Selected text:
====
As the face of the organization, Federal Reserve Chair Jerome Powell should bear the brunt of anyone’s perturbation over the central bank’s anti-capitalism stance. However, it’s not just Powell who seems to be out of touch with the majority of Americans. On Thursday, the newest Fed Governor, Christopher J. Waller, gave a speech on his outlook and monetary policy at Drexel University.
Housing is becoming less affordable, and that price increase has the biggest effect on low-income individuals and families who have struggled the most since last spring and who are always the most vulnerable to rising rents and home prices.
So far, so good! In fact, it’s refreshing that a central banker acknowledges how those with the lowest incomes have the toughest times amid rising prices. Unfortunately, he follows with:
Prices for lumber and other inputs for housing are skyrocketing, and while that occurrence is not having a significant effect on inflation, it is limiting the supply of new homes and helping feed the house price boom.
Despite acknowledging lumber and other inputs are “skyrocketing,” it’s unclear why he claims they don’t have significant effects on inflation. It’s more troubling he doesn’t seem to understand the Fed’s role in the increase in housing prices. Neither artificially low rates nor many trillions of dollars in mortgage-backed securities and US treasuries owned by the Fed make it into his analysis of the housing market.
He concludes, fortunately, the banking system is “strong and resilient” and that:
Nevertheless, I am watching this sector closely for signs of stress and will continue to do so.
====
Task description: According to the commentary on Waller's speech, where did Christopher J. Waller deliver his speech on Thursday? This material plays no part in any task concerning the commentary on Waller's speech.

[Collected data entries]
====
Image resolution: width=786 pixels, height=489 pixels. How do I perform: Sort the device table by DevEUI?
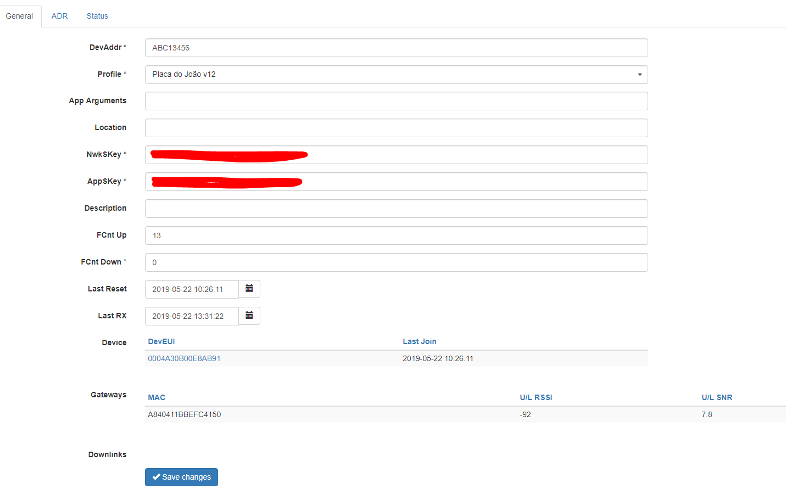tap(161, 341)
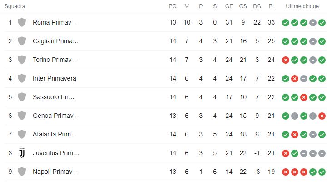Click Roma Primavera's shield icon

coord(21,22)
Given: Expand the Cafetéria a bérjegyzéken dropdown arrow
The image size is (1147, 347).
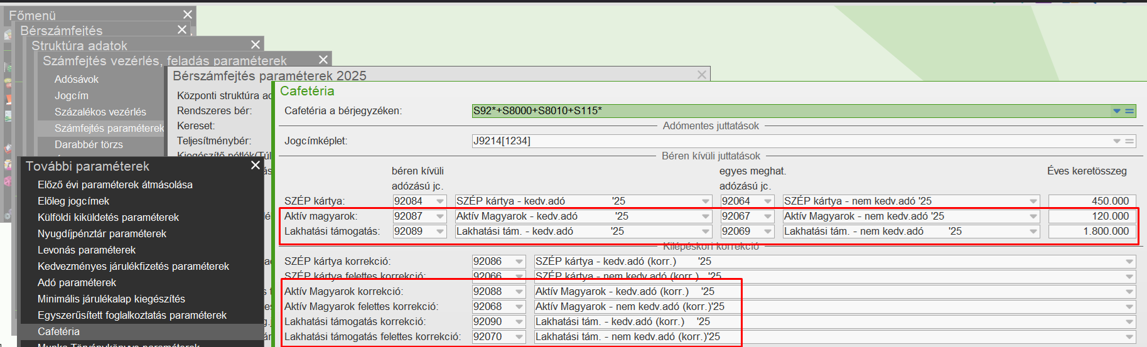Looking at the screenshot, I should click(x=1116, y=111).
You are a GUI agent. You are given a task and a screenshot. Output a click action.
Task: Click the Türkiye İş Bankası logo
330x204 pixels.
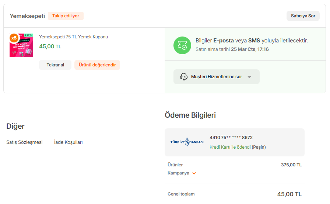point(187,142)
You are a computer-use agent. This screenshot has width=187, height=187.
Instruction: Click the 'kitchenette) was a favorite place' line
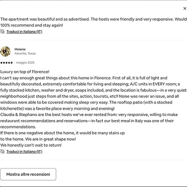pos(57,108)
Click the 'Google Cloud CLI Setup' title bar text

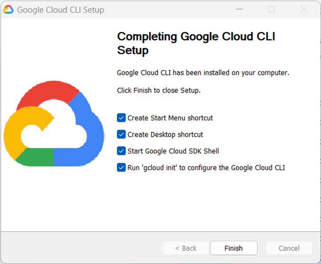tap(61, 10)
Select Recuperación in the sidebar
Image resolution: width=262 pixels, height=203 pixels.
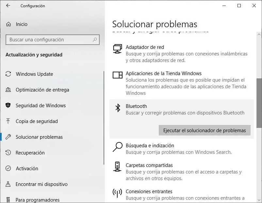(x=30, y=153)
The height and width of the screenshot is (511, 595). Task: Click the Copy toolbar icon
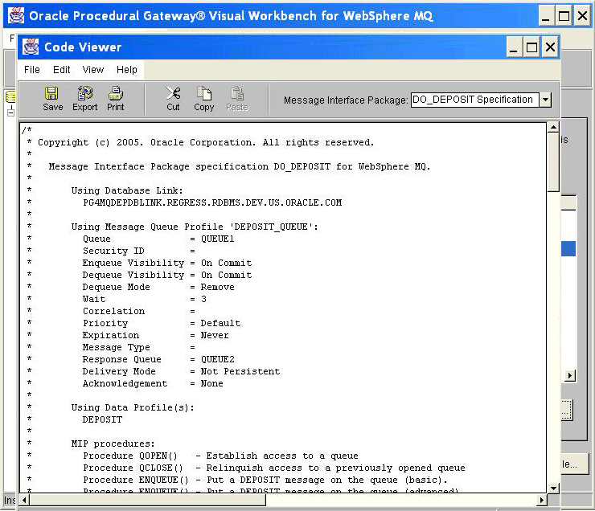point(204,98)
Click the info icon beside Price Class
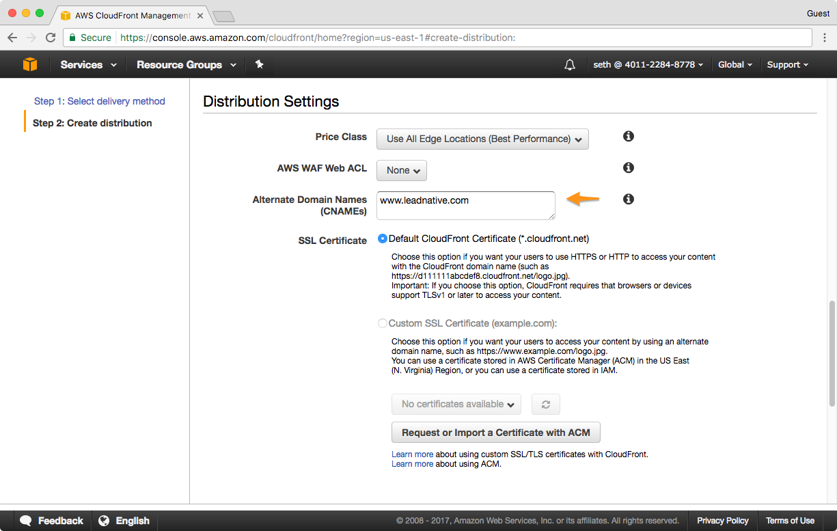The width and height of the screenshot is (837, 531). click(x=629, y=137)
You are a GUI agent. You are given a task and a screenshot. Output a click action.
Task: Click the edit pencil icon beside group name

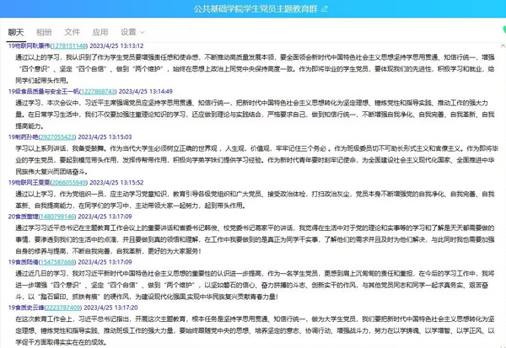point(324,9)
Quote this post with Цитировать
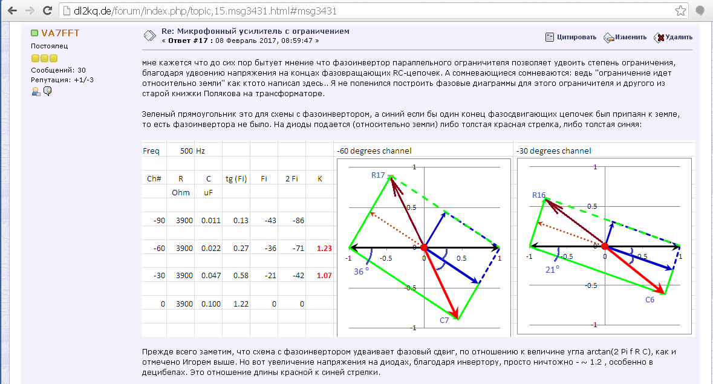Image resolution: width=713 pixels, height=384 pixels. 570,37
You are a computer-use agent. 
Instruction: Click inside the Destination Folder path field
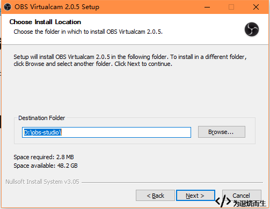pyautogui.click(x=106, y=132)
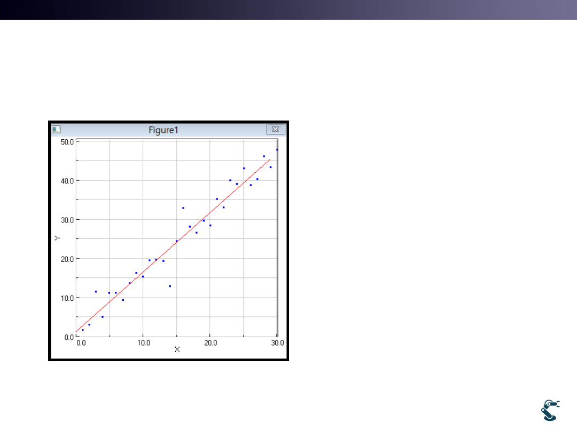Click the Figure1 title bar text
577x432 pixels.
(x=163, y=130)
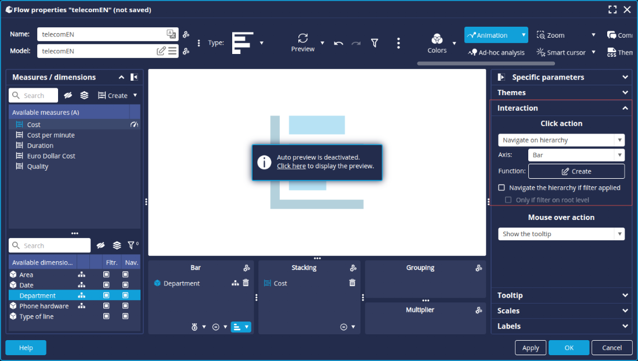Open the filter funnel icon in toolbar

pos(374,43)
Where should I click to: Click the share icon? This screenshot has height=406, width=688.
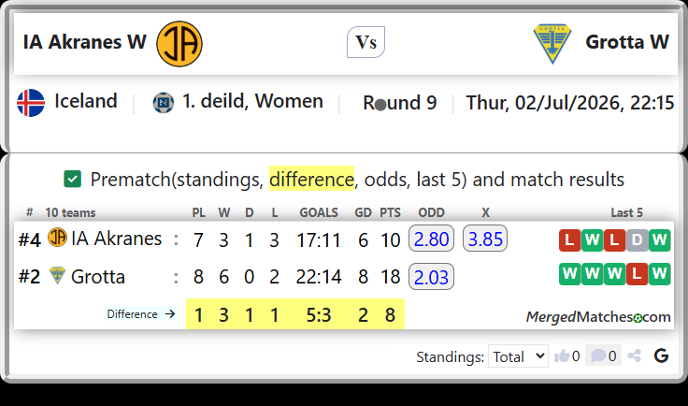coord(634,355)
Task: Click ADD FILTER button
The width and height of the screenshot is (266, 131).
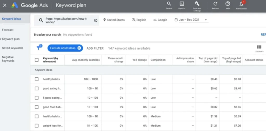Action: pos(95,48)
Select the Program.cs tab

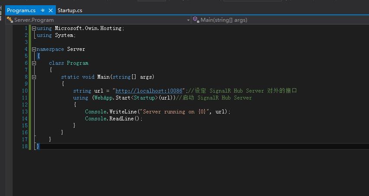(x=21, y=10)
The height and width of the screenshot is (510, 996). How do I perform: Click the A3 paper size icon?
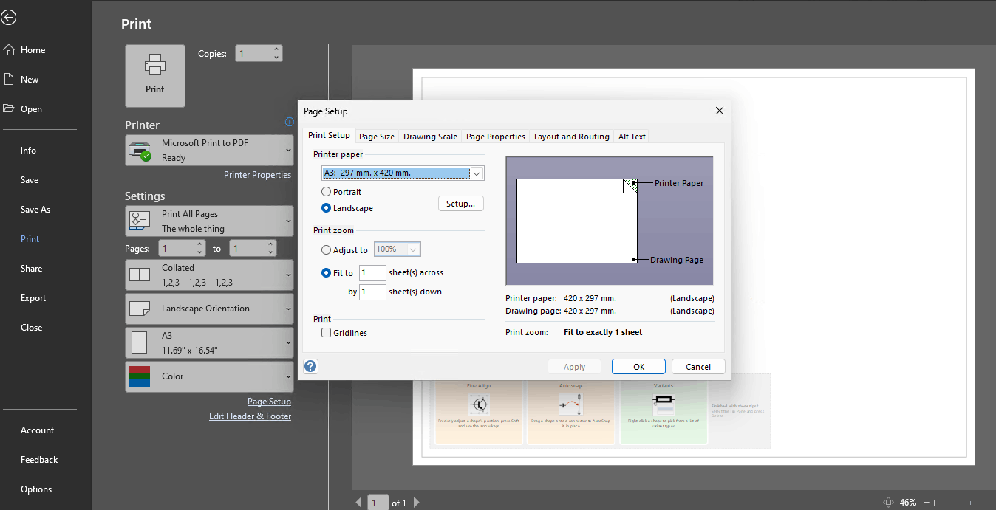(138, 342)
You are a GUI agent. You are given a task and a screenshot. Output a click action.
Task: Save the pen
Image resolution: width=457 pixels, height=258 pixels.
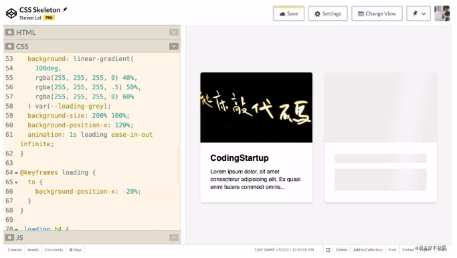click(288, 13)
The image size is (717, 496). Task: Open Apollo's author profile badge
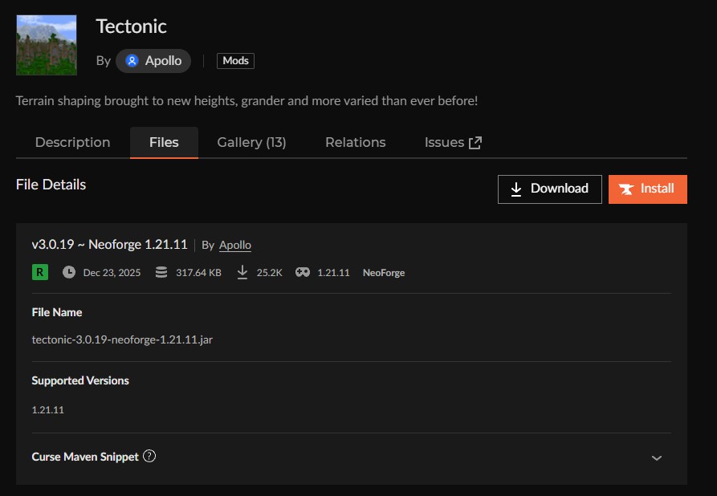[153, 61]
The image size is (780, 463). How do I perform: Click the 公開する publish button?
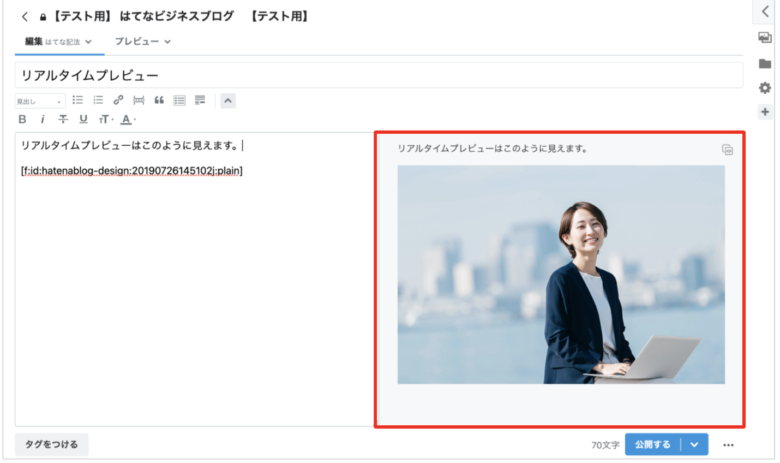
====
Task response: At Drexel University.